═════ LISTAGEM DE DADOS

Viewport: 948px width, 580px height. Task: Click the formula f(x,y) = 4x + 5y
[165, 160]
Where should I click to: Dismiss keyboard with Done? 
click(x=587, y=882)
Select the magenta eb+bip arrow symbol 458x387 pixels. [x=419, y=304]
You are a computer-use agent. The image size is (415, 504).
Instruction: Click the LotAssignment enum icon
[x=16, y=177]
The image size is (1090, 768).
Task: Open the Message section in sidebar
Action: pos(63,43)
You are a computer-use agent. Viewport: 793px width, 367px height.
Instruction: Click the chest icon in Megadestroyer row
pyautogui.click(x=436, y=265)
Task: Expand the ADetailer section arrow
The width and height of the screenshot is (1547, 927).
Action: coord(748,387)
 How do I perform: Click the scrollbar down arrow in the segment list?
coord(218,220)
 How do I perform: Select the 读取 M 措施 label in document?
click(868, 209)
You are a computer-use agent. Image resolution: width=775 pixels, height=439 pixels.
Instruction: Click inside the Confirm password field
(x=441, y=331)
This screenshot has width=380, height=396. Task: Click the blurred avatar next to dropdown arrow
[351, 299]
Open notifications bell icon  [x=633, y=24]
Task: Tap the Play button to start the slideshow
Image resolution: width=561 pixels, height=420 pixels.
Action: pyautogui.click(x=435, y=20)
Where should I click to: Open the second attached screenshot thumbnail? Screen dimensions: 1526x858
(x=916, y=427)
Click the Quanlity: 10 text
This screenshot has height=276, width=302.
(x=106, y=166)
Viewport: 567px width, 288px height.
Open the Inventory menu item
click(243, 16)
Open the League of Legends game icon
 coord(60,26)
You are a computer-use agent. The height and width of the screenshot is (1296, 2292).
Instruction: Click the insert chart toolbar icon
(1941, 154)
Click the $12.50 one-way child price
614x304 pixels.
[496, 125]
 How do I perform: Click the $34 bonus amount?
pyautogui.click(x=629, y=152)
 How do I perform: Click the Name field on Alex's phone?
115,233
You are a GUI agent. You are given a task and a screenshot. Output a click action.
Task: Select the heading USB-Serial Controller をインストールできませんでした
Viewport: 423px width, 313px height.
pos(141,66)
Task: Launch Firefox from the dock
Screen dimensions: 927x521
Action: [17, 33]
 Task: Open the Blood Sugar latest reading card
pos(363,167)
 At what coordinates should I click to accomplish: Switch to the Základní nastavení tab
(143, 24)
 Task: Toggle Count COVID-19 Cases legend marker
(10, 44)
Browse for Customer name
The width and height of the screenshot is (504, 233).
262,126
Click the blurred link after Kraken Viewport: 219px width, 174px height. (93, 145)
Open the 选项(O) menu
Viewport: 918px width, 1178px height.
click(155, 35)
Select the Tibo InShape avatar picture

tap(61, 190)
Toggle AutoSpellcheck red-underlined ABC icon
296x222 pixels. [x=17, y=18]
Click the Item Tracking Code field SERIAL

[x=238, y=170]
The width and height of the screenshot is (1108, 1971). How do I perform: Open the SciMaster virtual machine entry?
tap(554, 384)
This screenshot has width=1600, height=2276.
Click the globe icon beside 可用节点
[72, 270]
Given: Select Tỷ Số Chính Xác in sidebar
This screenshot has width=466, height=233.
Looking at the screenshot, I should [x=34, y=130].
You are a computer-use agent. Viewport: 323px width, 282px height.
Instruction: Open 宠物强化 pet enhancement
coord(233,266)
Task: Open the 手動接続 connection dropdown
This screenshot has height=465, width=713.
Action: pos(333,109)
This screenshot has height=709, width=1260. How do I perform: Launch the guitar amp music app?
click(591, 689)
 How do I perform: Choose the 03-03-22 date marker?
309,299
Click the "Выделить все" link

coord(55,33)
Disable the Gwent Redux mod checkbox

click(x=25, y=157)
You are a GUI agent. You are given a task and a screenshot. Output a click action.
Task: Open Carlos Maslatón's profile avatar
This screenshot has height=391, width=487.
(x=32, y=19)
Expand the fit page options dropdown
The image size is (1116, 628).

══════════

> **EXERCÍCIO PROPOSTO**: Informe quantas linhas acima contêm a palavra "avatar", levando em conta a diferença entre maiúsculas e minúsculas. Responda somente com o número.

> **RESPOSTA**: 3